Colf e badanti, in Veneto cala la domanda e la popolazione invecchia. L’Osservatorio: «Possibile tendenza verso forme irregolari di impiego»

Colf e badanti, in Veneto cala la domanda e la popolazione invecchia. L’Osservatorio: «Possibile tendenza verso forme irregolari di impiego»

Stando all’analisi dell’Osservatorio Regionale, i lavoratori che fanno parte di questo settore sono diminuiti

venerdì 12 dicembre 2025di Redazione web

Colf e badanti, in Veneto cala la domanda e la popolazione invecchia. L'Osservatorio: «Possibile tendenza verso forme irregolari di impiego»

L’Osservatorio regionale sul Mercato del Lavoro ha analizzato il settore di colf e badanti: dalla ricerca è emerso che il numero dei lavoratori che fanno parte di questo ambito è diminuito, così come le nuove assunzioni.

Il nuovo calo del personale domestico si è registrato tra il 2021 e il 2024: è quanto emerge dall’ultimo dato disponibile, ovvero quello del 2024. Lo scorso anno, i lavoratori con contratto di lavoro domestico in Veneto erano circa 62.500, di cui 35.700 badanti e 26.800 colf o altri profili. 

Si tratta del numero di occupati più basso degli ultimi dieci anni, mentre il picco è stato raggiunto nel 2021, con 77.300 lavoratori. La presenza femminile si conferma maggioritaria (93%), con una prevalenza di cittadine straniere provenienti soprattutto dai Paesi dell’Est Europa. Si rafforza però la componente italiana, passata da 14.800 lavoratori nel 2015 (22% del totale) a 17.500 del 2024 (28%), grazie a una concomitanza di fattori: acquisizione della cittadinanza italiana nel corso degli anni da parte dei lavoratori stranieri, congiuntura economica sfavorevole che ha reso il lavoro domestico un’opzione più attrattiva e soluzione ponte in vista del pensionamento.

La tendenza

La tendenza è analoga anche rispetto alla domanda di lavoro: nel 2024 si sono registrate complessivamente 31.600 assunzioni con contratto di lavoro domestico, un volume pressoché in linea con i livelli del biennio precedente ma lontano da quelli del 2020 e 2021. Il 92% delle assunzioni ha riguardato le donne, mentre il 75% ha interessato lavoratrici straniere, ma con una presenza di italiane sempre più significativa.

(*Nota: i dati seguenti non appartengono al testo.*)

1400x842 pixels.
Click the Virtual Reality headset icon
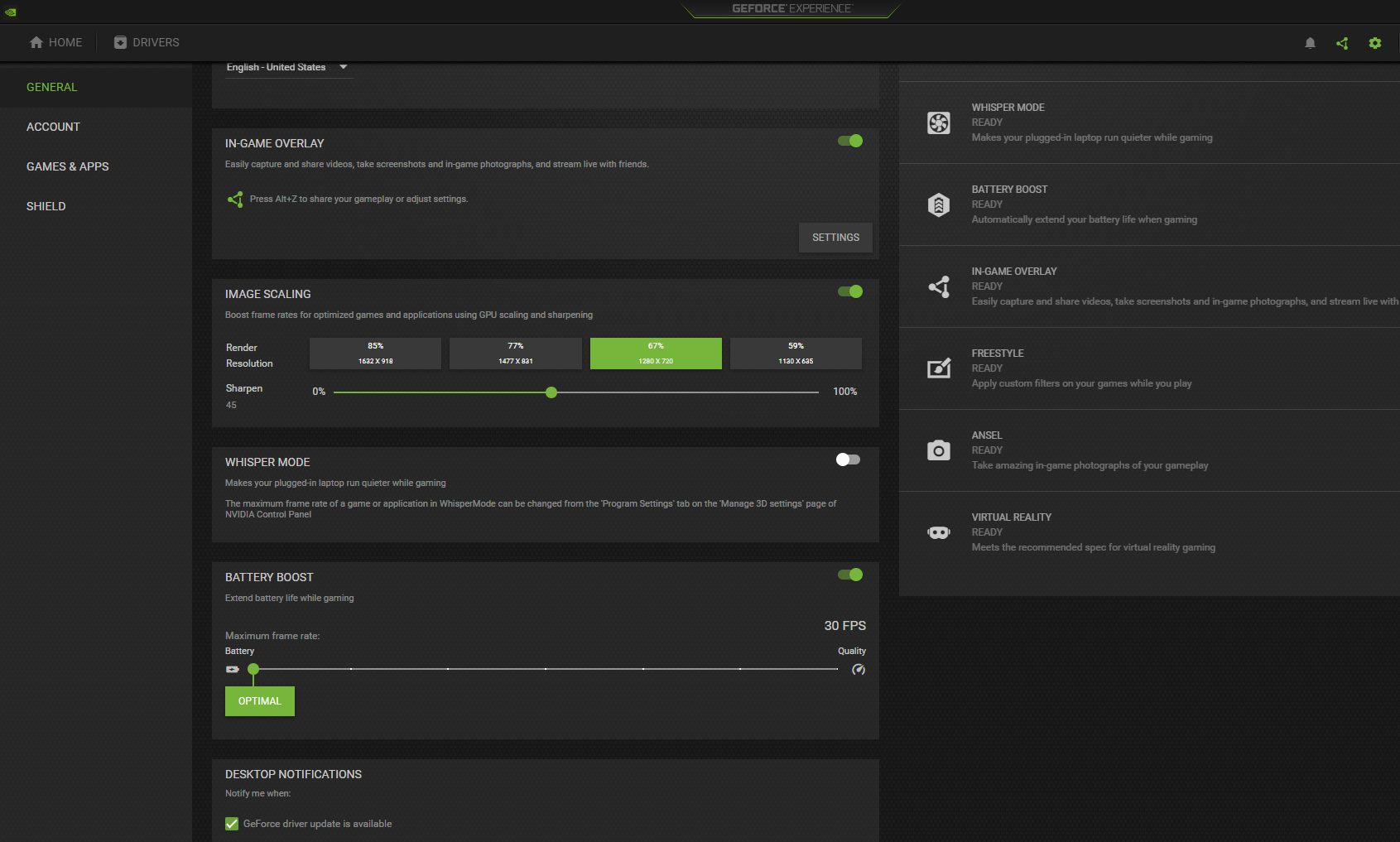pos(938,532)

Il principale Paese di provenienza è la Romania, con circa 8.000 assunzioni. 

Il rischio di lavoro in nero

Nell’approfondimento dell’Osservatorio Regionale viene evidenziato che: «Il calo del lavoro domestico negli ultimi anni può prefigurare un possibile spostamento verso forme irregolari di impiego, in un settore che da sempre registra tassi di irregolarità tra i più elevati di tutti i comparti economici (secondo le stime Istat, per molti anni oltre il 50%)».

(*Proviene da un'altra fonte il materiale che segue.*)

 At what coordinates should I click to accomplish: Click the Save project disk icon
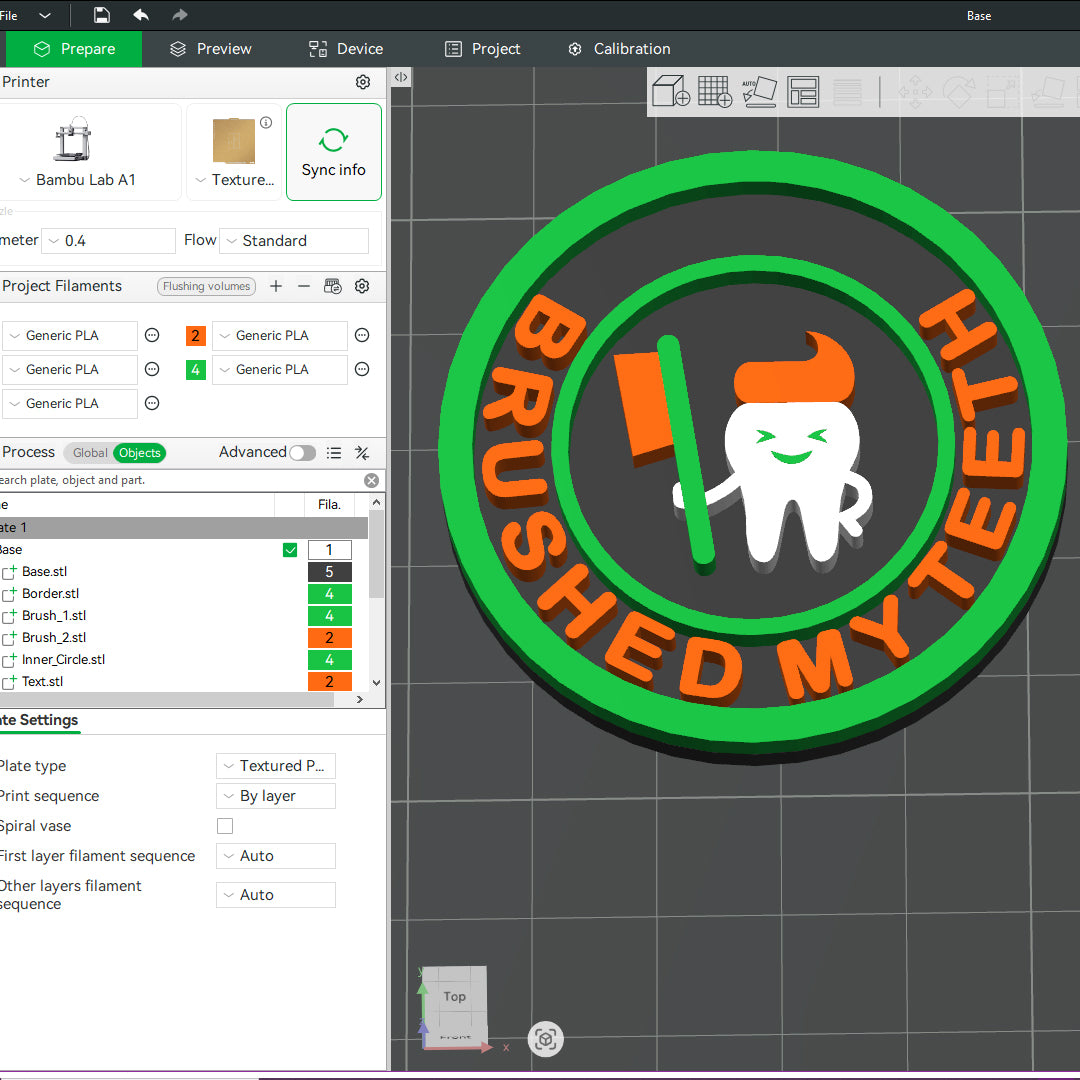[x=101, y=15]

L’analisi dei percorsi occupazionali delle lavoratrici e dei lavoratori domestici evidenzia una ridotta permanenza nel settore. La quota si riduce progressivamente all’aumentare del tempo trascorso dal primo contratto, mentre aumentano sia la percentuale di coloro che non risultano più occupati in regione, sia quella di chi transita verso altri comparti, soprattutto commercio, turismo e servizi alla persona. Il report ‘Lavoro domestico, processi di emersione e percorsi occupazionali’ è disponibile nella sezione dedicata del sito di Veneto Lavoro www.venetolavoro.it/misure.